A few months ago, we saw the New York Philharmonic concert for The Empire Strikes Back, which was super fun.  Last week, K and I saw the new Star Wars movie on opening night, our usual tradition.

It's been a hectic few weeks! Work got very busy, right up until my trip to spend time with family over the holidays. I've headed off now, so it's all good. I should be home free on the work front until after Christmas.

In other life news, I finally got myself to a dentist again, to determine whether I needed any further work after my expensive accident earlier this year. The good news is that I may not need crowns, due to which teeth were affected, and some other work that was already done, freeing up quite a bit of medical expense budget that I'd set aside. The bad news is that I may well need another root canal, for the tooth that had been knocked loose and pushed back in place. At least I have the option of getting this one done in-network.

Today's link list is rather more serious than I'm generally inclined to.

1. // Things have changed a bit since Rebecca Solnit's 2014 piece, "Cassandra Among the Creeps," about the extent to which society is generally inclined to not believe women, but they probably haven't changed enough. As usual, with complex topics, it's taken me forever to gather my thoughts, and I might never get around to being able to fully write about it.

I have at least one half-formed thought to offer: when #metoo was trending, I wondered despairingly whether there was any woman alive without a #metoo experience, even if it's "just" street harassment, or someone getting handsy at a college party, all of which is still unacceptable. I don't even keep track of the street harassment anymore, which, distressingly, was at its most virulent when I was a young teen. 

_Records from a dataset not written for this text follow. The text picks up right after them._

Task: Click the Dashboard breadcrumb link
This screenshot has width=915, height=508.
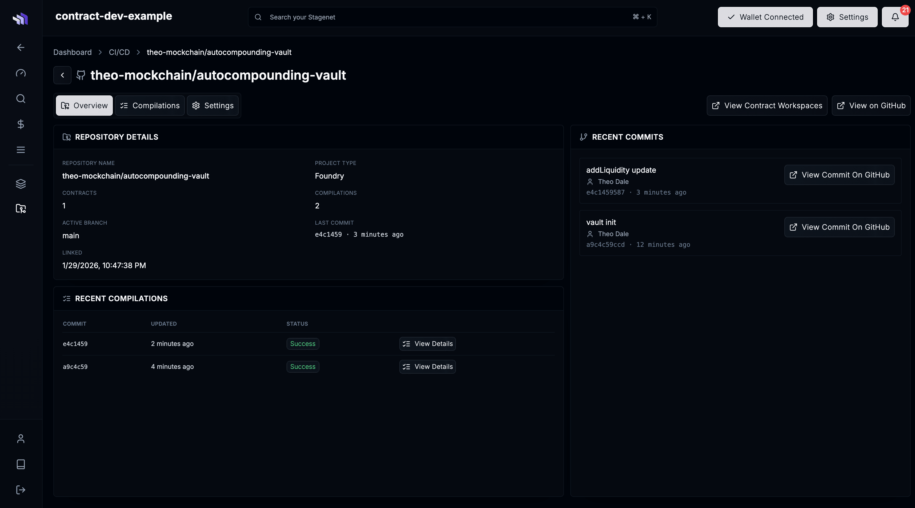Action: coord(72,52)
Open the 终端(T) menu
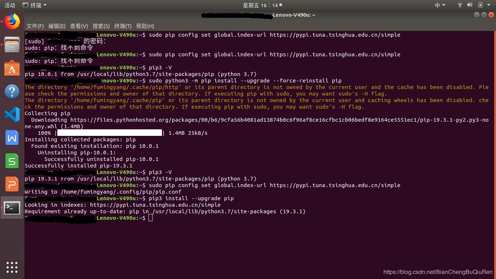 pyautogui.click(x=123, y=26)
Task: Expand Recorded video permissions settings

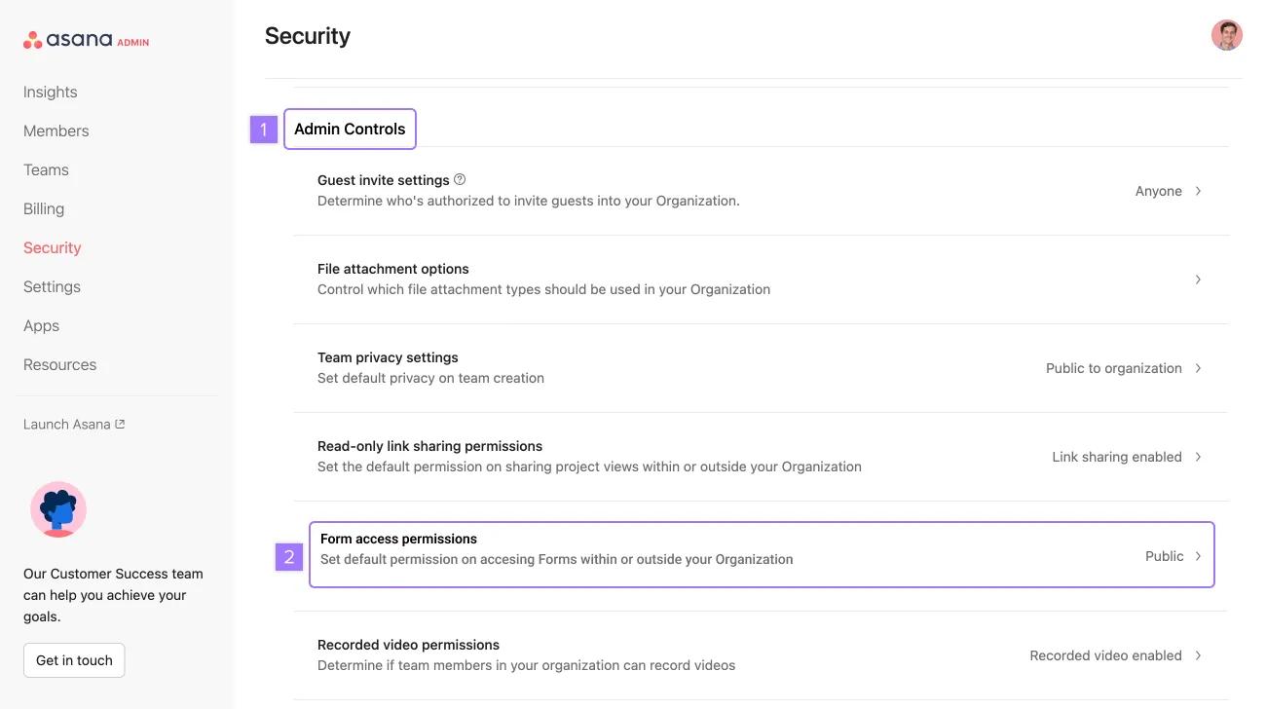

2. // Relatedly, I was devastated by Heidi Bond's (a/k/a Courtney Milan's) account of her clerkship with Judge Kozinski, felt the truth of every painful word. Non-law people I've shared it with have not found it the most accessible, and are often confused, but trust me when I say, it's real.

The institution of the federal clerkship holds considerable power over participants and applicants, to an extent beyond rationality and reason. Our professors and law schools do in fact advise us that we'd better not turn down any offer. At some schools, they don't give any warning that, just maybe, you should be aware that not every judge is good, so maybe don't just apply to every single one in every jurisdiction you're interested in. Our ethics rules and guidelines (this brief handbook is about as detailed as it gets when it comes to clerk-specific advice), do not account for what to do when a judge abuses his or her power over their clerks and personal staff. In Judge Kozinski's case, he did much more than that over the years.

Consequences fell hard and fast, in a way entirely unprecedented and that I previously believed impossible. Several current clerks resigned, future clerks withdrew, and the judge retired from the bench. All in barely two weeks! K predicted it before I did, that if nothing else, the practical reality was that, if no clerk of the caliber he demanded (any of his clerks would be several margins better-credentialed than I was, with several of any given class in serious contention for a SCOTUS clerkship) was willing to take the job (before all this, a clerkship with him was well-known to be a six days a week, 8:00 AM to 11:00 PM type experience), then he couldn't work.